Any intimation that isolated patients are at risk of substandard medical care will elicit passionate denials from all individuals and institutions involved. But some data argue otherwise.

Researchers have repeatedly demonstrated that doctors and nurses alike visit the isolated less often. One study found that isolated patients had six times the usual rates of hospital-associated complications like pressure sores and falls.

Some isolated patients say they enjoy the privacy, but most complain of feeling lonely and stigmatized. On one survey, isolated patients consistently responded less enthusiastically than others to nearly every question about their hospital experience (although they did not complain enough to make a statistical difference).

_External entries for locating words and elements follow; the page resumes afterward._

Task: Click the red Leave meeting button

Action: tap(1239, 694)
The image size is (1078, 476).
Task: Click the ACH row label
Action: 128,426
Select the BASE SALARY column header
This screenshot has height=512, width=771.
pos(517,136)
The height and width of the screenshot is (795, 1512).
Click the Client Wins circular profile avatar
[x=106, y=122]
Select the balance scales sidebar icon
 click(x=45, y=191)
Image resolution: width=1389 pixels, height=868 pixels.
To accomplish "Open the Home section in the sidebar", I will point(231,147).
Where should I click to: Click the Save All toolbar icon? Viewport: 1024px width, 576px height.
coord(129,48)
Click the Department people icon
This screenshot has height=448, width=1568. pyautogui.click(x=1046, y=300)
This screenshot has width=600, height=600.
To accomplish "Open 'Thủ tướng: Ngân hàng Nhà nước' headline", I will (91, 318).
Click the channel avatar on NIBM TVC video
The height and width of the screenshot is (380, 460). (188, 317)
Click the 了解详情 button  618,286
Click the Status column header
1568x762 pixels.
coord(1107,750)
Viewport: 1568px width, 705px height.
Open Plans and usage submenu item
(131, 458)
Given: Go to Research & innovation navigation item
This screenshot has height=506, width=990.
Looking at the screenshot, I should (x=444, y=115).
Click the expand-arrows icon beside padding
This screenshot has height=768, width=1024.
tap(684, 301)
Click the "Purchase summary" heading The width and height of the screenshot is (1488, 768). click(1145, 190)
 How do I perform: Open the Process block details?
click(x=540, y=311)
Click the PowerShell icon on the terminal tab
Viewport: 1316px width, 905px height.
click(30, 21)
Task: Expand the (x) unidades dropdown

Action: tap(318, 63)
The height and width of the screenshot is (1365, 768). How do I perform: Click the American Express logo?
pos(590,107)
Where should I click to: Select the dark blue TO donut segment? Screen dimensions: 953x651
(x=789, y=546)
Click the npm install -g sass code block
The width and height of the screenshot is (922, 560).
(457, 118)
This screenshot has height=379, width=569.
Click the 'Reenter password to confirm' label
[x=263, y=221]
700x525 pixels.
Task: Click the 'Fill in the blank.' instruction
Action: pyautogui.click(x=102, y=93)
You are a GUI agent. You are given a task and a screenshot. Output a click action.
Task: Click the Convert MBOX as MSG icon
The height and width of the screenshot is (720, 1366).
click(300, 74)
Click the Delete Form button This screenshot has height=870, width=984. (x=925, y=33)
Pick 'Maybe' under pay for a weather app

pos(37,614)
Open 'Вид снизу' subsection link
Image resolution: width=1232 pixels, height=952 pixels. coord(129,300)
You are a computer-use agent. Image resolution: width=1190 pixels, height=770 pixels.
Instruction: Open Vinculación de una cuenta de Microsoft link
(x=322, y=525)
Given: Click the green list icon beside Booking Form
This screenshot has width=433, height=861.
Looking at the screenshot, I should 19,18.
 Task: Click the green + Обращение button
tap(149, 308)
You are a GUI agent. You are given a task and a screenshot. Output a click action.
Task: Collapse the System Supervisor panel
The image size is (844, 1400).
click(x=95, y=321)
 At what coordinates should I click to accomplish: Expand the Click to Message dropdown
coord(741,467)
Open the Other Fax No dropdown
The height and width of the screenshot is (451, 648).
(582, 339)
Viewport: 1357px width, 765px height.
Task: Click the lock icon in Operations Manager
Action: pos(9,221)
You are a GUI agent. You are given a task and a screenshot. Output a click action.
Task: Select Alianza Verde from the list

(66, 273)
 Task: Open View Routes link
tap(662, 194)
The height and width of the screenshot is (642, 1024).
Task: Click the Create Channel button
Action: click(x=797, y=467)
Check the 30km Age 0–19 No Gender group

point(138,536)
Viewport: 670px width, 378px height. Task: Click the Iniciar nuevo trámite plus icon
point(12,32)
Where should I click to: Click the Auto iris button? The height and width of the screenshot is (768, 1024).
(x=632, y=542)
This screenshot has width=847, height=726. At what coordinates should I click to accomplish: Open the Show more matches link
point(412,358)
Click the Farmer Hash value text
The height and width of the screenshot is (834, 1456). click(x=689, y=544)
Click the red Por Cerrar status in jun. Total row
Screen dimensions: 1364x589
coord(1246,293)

On the surface, after all, all sick people are pretty much the same: disheveled, unhappy men and women lying in bed, wishing they were somewhere else. For centuries, the doctor’s challenge has been to see the individual patient lying within the cloud of illness.

But for isolated patients, the challenge has become just the reverse: the doctor must turn away from the individual and minister primarily to that invisible, evanescent cloud.

It is hard to say which is the more difficult.

A fragile old woman was admitted to our hospital not long ago, sick and confused, a few specks of raspberry lipstick still clinging bravely to her lower lip. During the day, propped up in a chair in the corridor, she seemed to take pleasure in the frantic comings and goings of the ward. At night, she cried inconsolably.

After a few days she developed a bad case of diarrhea. The nurses — moving, it seemed, more slowly than usual — arranged her and her belongings on her bed and wheeled it toward an isolation room. You could hear her sobbing all the way down the hall, even after the door closed behind her.

Those of us not involved in her care never saw her again, but when we passed by her room we often heard those muffled sobs until she died a few weeks later.

Increasingly, modern medicine forces us to specialize in the invisible. Here we had invisible germs with an inviolable mandate, and an all too visible patient pleading with us to ignore it. It was quite a struggle to try to see the one, to try not to see the other.

Dr. Abigail Zuger, who writes the monthly Books column, is an infectious-disease physician in Manhattan.